▶ **WORK TASK**: Nothing but the lines from the one with "Given: Minimize the EURUSD,H1 chart window" through the end of the listing should be reproduced, each exactly and with pictures omitted.

▶ **MATERIAL FOR THIS TASK**:
============

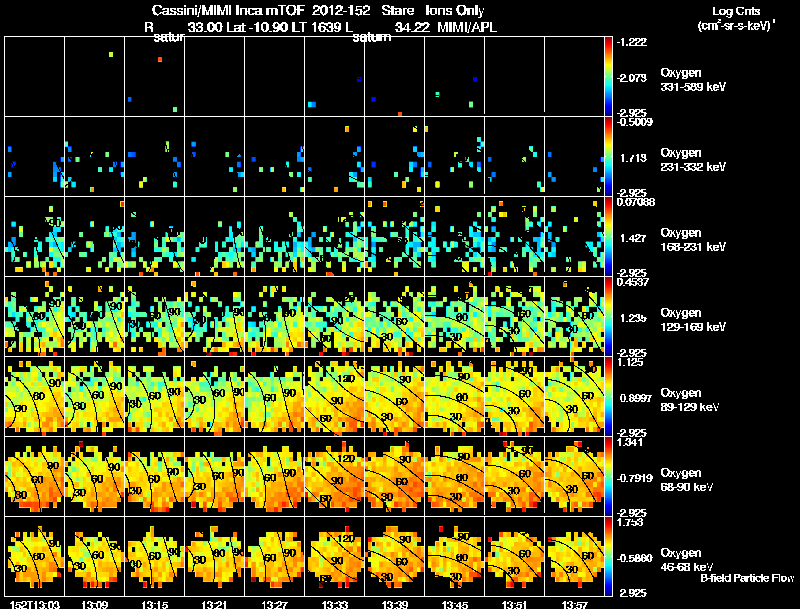Screen dimensions: 800x609
Task: Click the 13:27 time axis label
Action: [x=274, y=604]
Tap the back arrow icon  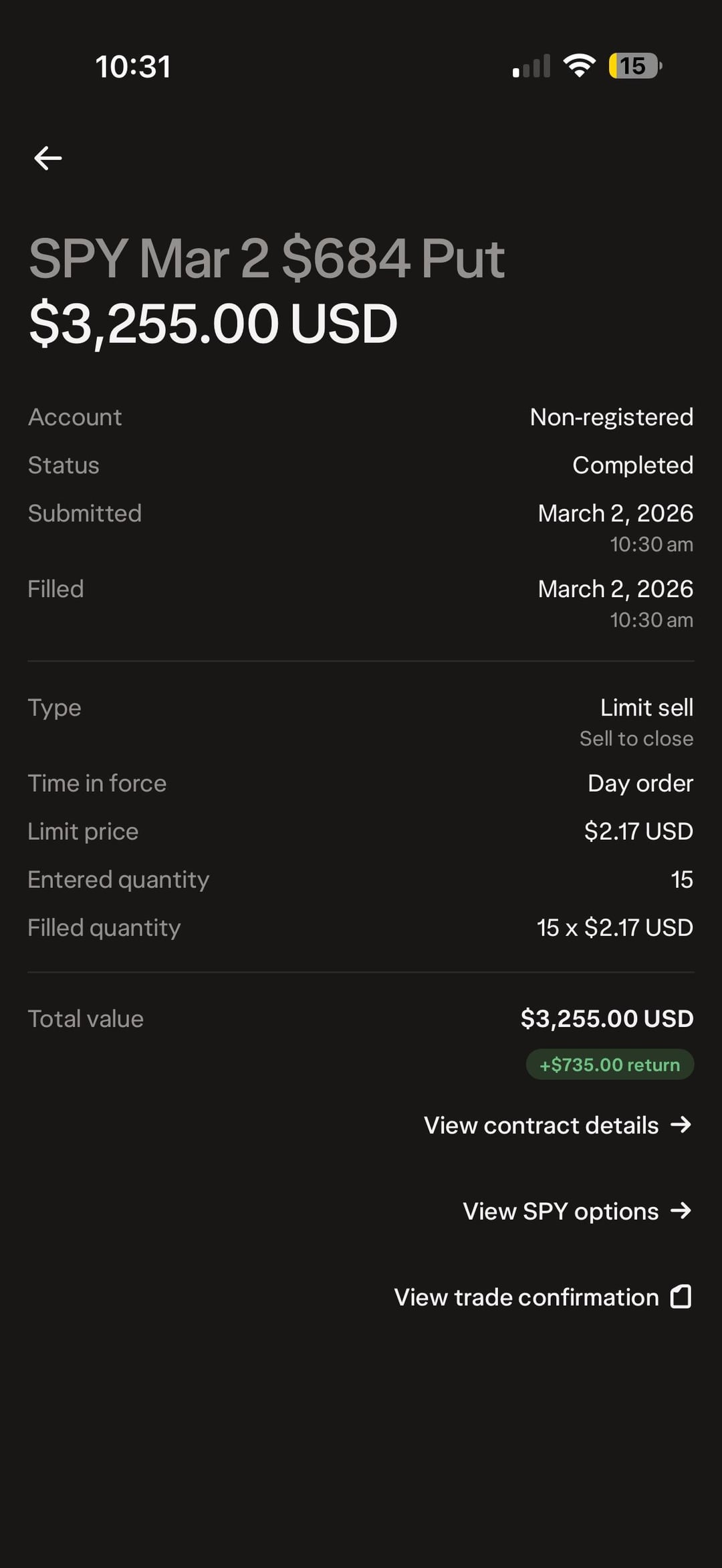(48, 158)
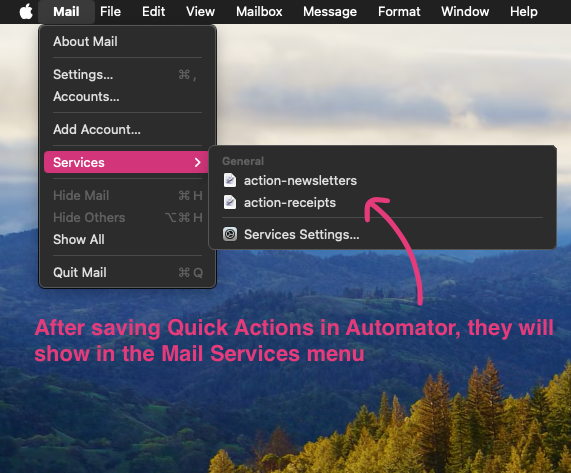
Task: Click the Services Settings gear icon
Action: point(230,234)
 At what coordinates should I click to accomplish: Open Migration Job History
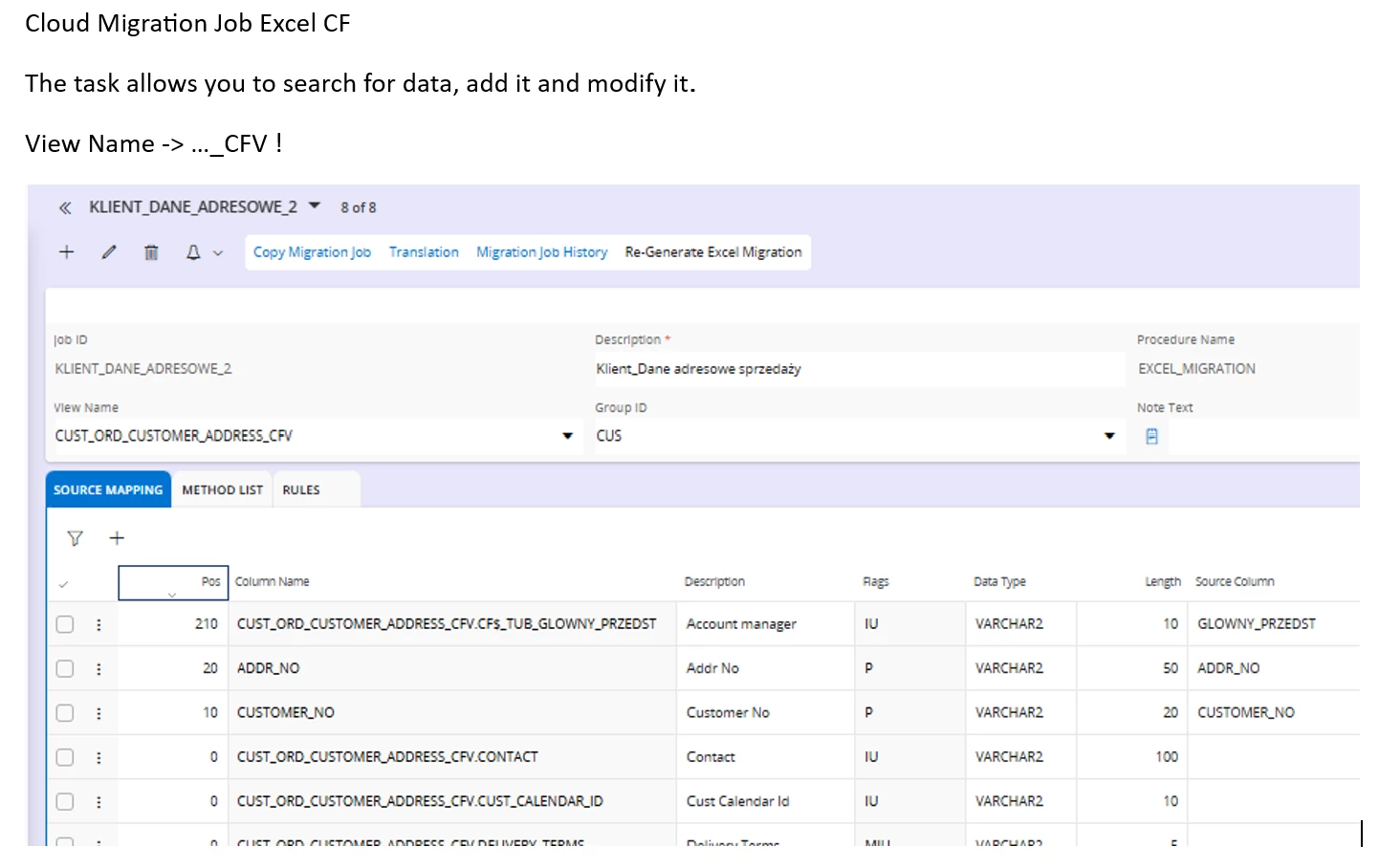541,252
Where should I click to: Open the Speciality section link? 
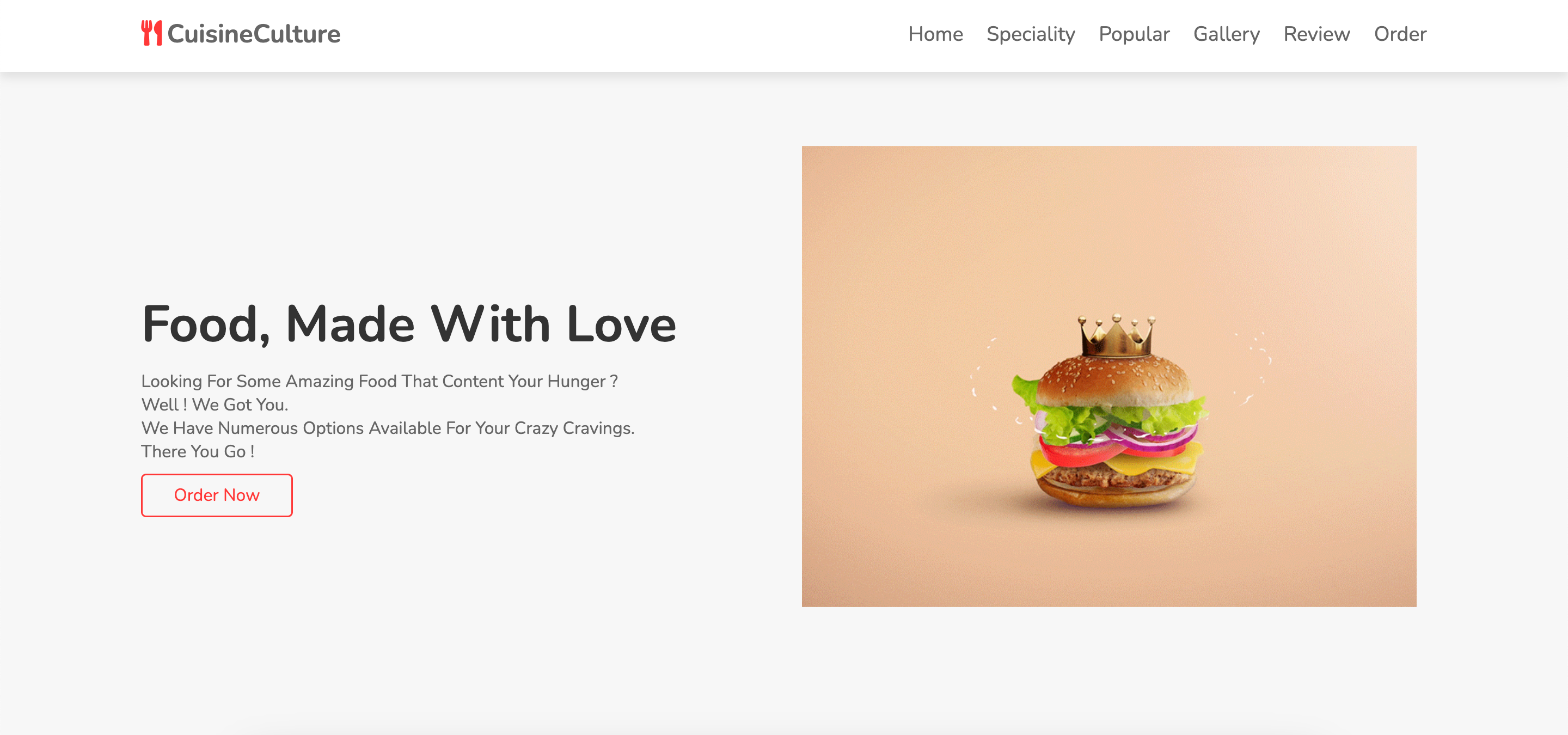[x=1031, y=34]
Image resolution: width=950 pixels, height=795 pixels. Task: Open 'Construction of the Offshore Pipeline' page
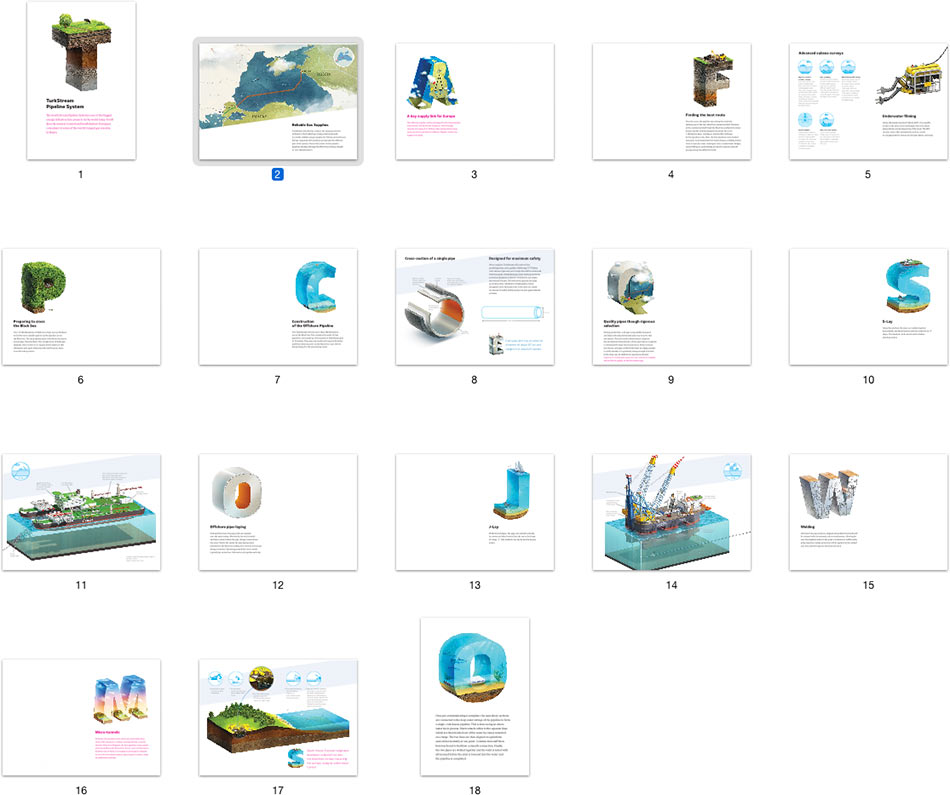(x=278, y=306)
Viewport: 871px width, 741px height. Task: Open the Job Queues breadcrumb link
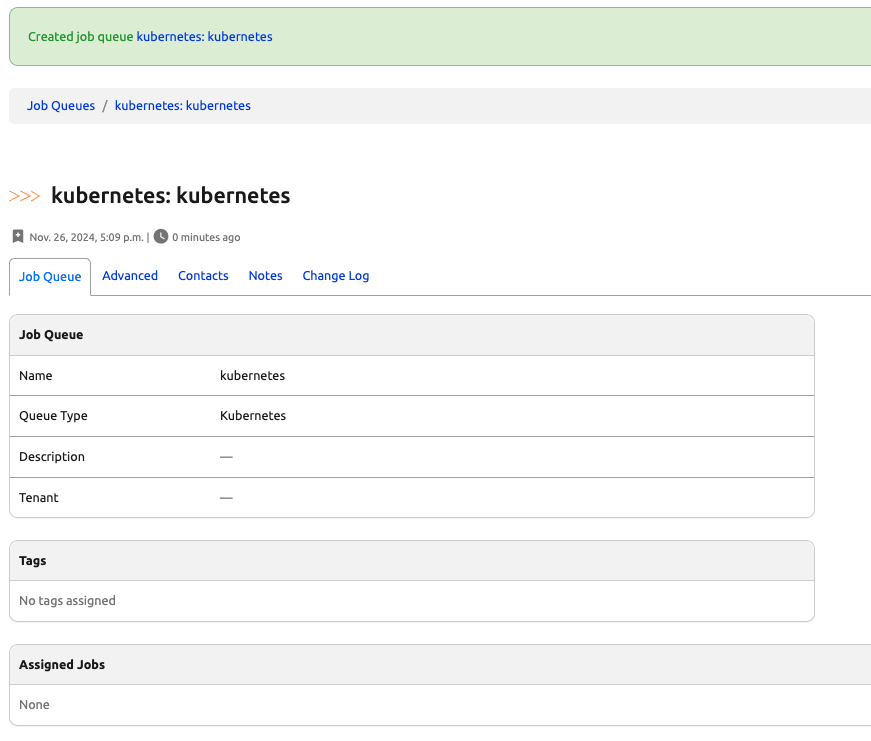[61, 106]
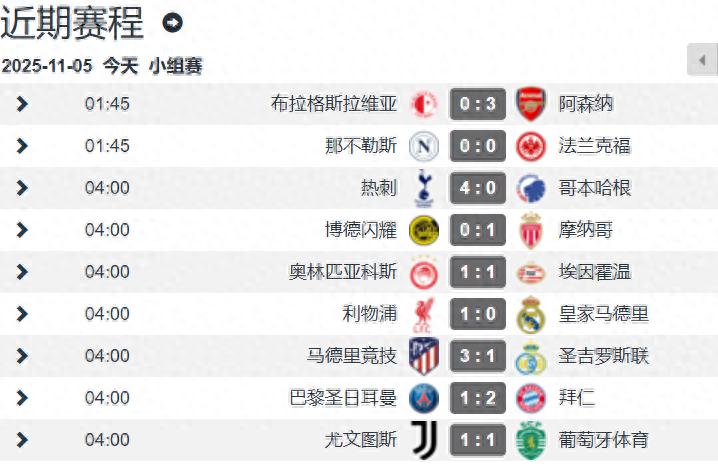Open the 4:0 score box
Image resolution: width=718 pixels, height=464 pixels.
[x=477, y=188]
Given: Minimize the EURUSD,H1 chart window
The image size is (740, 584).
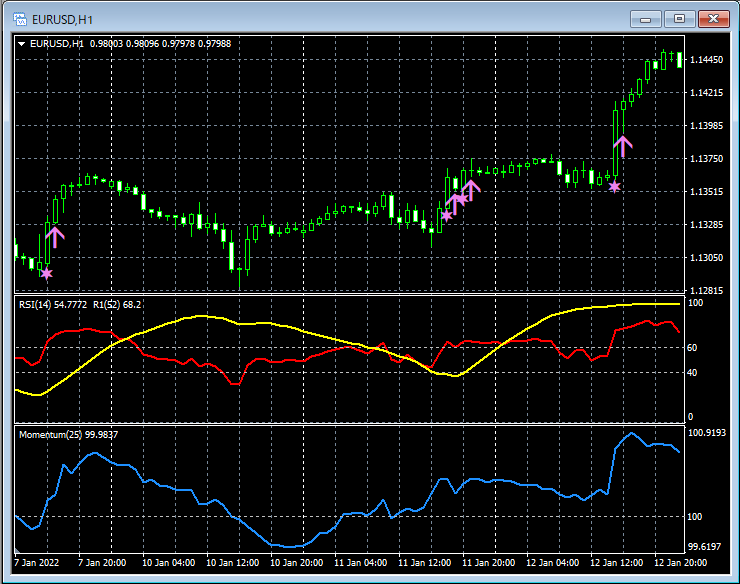Looking at the screenshot, I should pos(647,18).
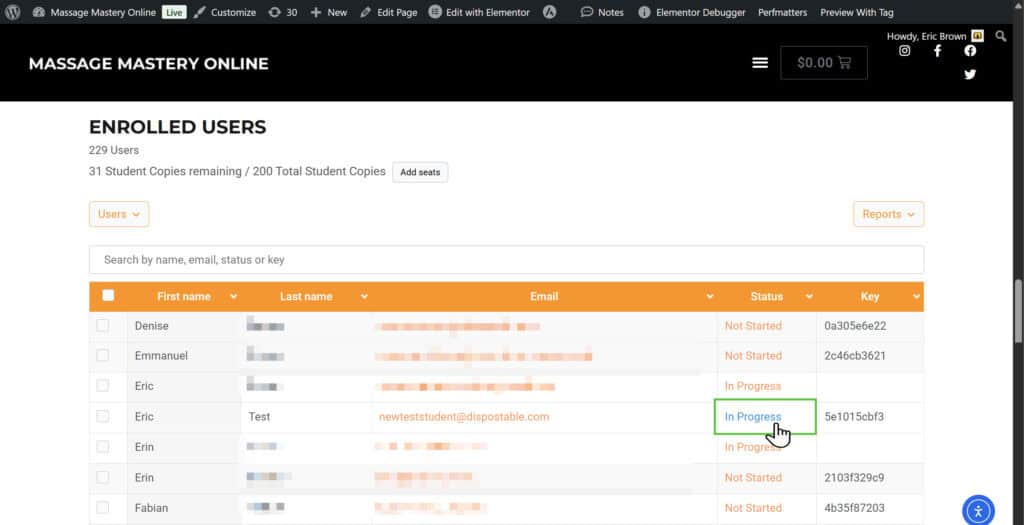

============

▶ **RESULT OF THIS EXERCISE**:
Given: Minimize the EURUSD,H1 chart window
The image size is (740, 584).
Looking at the screenshot, I should pos(647,18).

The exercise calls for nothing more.